Claimed by the Immortal (The Claiming) (7 page)

He could finish her this way. He knew he could. But why hurry things needlessly? She had other delights he wanted to enjoy, delights she would enjoy, as well.

He pulled open her jacket, pulled down the neck of her sweater and pressed his mouth to the pulse in her throat. He licked her, feeling new shivers run through her with every movement of his tongue. He had promised not to drink but suddenly realized that was going to be a difficult promise to keep. This close to the throbbing vein in her throat, he could smell the perfume of her blood. It filled his nostrils and lungs, and his Hunger grew until it seemed to hold him in steel bands of need.

Just as he thought he might lose control, he snapped his head back. While his one hand continued to torment her below, squeezing, pressing, kneading, he slipped his other up inside her sweater and found her breast.

Her nipple had already engorged for him, feeling huge and hard in his palm. When he squeezed, she gasped, and finally she brought her arms up to grab his shoulders. Now she was participating, at last, holding him so he wouldn’t pull away.

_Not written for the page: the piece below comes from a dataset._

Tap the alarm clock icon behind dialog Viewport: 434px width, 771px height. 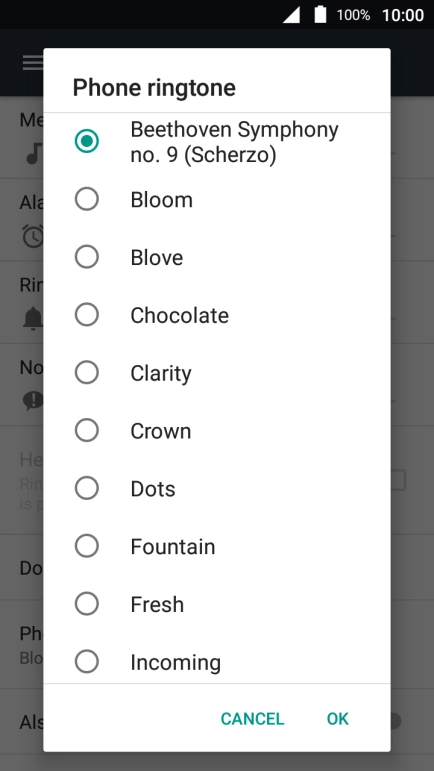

He had no intention of doing so. He might be denied his ultimate prize, but her powerful sexual reaction was the next best thing. His own body hardened in response, throbbing and demanding, but he ignored it for now. Instead, he accepted her silent invitation to lower his head and suck and nip at her breast.

The shudders that gripped her as he nipped at her told him she wasn’t as far removed from his world as she might like to think. A little pain could amplify pleasure for some, and she was apparently one of them.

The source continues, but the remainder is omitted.